WORK INSTRUCTIONS:
An exact copy of the data is needed, but without any of its images.

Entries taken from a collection
+---+
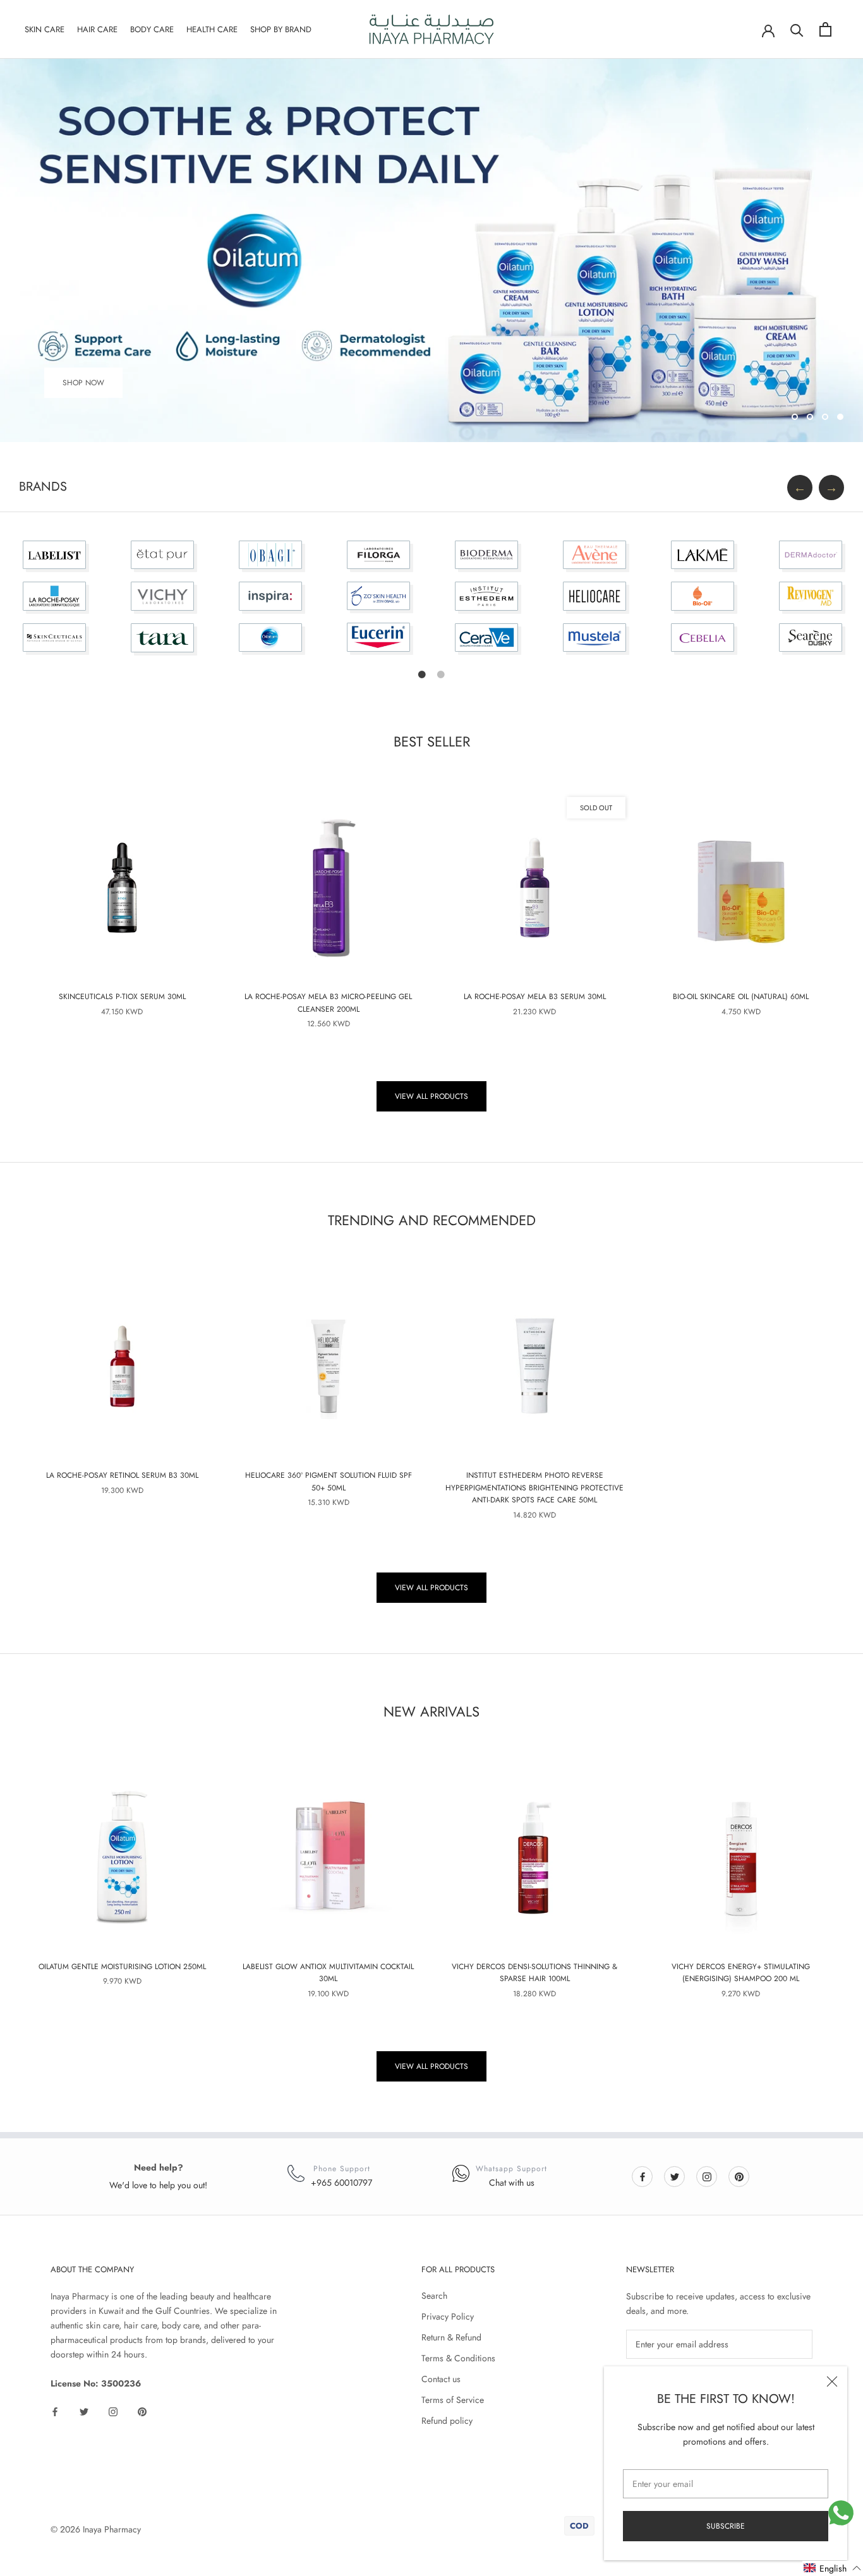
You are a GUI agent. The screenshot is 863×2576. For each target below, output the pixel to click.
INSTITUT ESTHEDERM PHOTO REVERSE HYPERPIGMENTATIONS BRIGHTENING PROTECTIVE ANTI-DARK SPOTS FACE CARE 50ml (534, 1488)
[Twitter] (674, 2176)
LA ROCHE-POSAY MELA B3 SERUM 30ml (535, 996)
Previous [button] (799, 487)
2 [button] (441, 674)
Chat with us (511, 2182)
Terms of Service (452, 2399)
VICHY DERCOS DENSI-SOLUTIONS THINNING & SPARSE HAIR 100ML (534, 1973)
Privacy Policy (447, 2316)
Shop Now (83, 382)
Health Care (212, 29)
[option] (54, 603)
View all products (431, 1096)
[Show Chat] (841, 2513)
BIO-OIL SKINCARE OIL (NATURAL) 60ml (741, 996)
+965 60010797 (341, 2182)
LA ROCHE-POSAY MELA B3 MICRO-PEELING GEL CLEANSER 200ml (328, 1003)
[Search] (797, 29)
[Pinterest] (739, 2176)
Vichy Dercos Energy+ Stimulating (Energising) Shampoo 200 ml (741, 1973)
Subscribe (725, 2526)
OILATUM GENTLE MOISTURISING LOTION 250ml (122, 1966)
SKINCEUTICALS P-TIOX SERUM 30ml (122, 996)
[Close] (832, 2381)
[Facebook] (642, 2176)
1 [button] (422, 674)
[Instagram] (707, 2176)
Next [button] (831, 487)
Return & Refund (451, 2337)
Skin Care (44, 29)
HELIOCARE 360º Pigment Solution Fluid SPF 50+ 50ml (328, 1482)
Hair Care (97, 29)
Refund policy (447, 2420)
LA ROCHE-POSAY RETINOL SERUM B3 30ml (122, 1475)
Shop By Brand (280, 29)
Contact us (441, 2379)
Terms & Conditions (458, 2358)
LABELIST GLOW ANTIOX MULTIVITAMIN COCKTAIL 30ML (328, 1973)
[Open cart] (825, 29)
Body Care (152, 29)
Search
+---+
OUTPUT OF THE TASK:
You are a GUI agent. The screenshot is 863×2576. For each target below, output the pixel to click.
INSTITUT ESTHEDERM PHOTO REVERSE HYPERPIGMENTATIONS BRIGHTENING PROTECTIVE ANTI-DARK SPOTS FACE CARE 50ml (534, 1488)
[Twitter] (674, 2176)
LA ROCHE-POSAY MELA B3 SERUM 30ml (535, 996)
Previous [button] (799, 487)
2 [button] (441, 674)
Chat with us (511, 2182)
Terms of Service (452, 2399)
VICHY DERCOS DENSI-SOLUTIONS THINNING & SPARSE HAIR 100ML (534, 1973)
Privacy Policy (447, 2316)
Shop Now (83, 382)
Health Care (212, 29)
[option] (54, 603)
View all products (431, 1096)
[Show Chat] (841, 2513)
BIO-OIL SKINCARE OIL (NATURAL) 60ml (741, 996)
+965 60010797 (341, 2182)
LA ROCHE-POSAY MELA B3 MICRO-PEELING GEL CLEANSER 200ml (328, 1003)
[Search] (797, 29)
[Pinterest] (739, 2176)
Vichy Dercos Energy+ Stimulating (Energising) Shampoo 200 ml (741, 1973)
Subscribe (725, 2526)
OILATUM GENTLE MOISTURISING LOTION 250ml (122, 1966)
SKINCEUTICALS P-TIOX SERUM 30ml (122, 996)
[Close] (832, 2381)
[Facebook] (642, 2176)
1 [button] (422, 674)
[Instagram] (707, 2176)
Next [button] (831, 487)
Return & Refund (451, 2337)
Skin Care (44, 29)
HELIOCARE 360º Pigment Solution Fluid SPF 50+ 50ml (328, 1482)
Hair Care (97, 29)
Refund policy (447, 2420)
LA ROCHE-POSAY RETINOL SERUM B3 30ml (122, 1475)
Shop By Brand (280, 29)
Contact us (441, 2379)
Terms & Conditions (458, 2358)
LABELIST GLOW ANTIOX MULTIVITAMIN COCKTAIL 30ML (328, 1973)
[Open cart] (825, 29)
Body Care (152, 29)
Search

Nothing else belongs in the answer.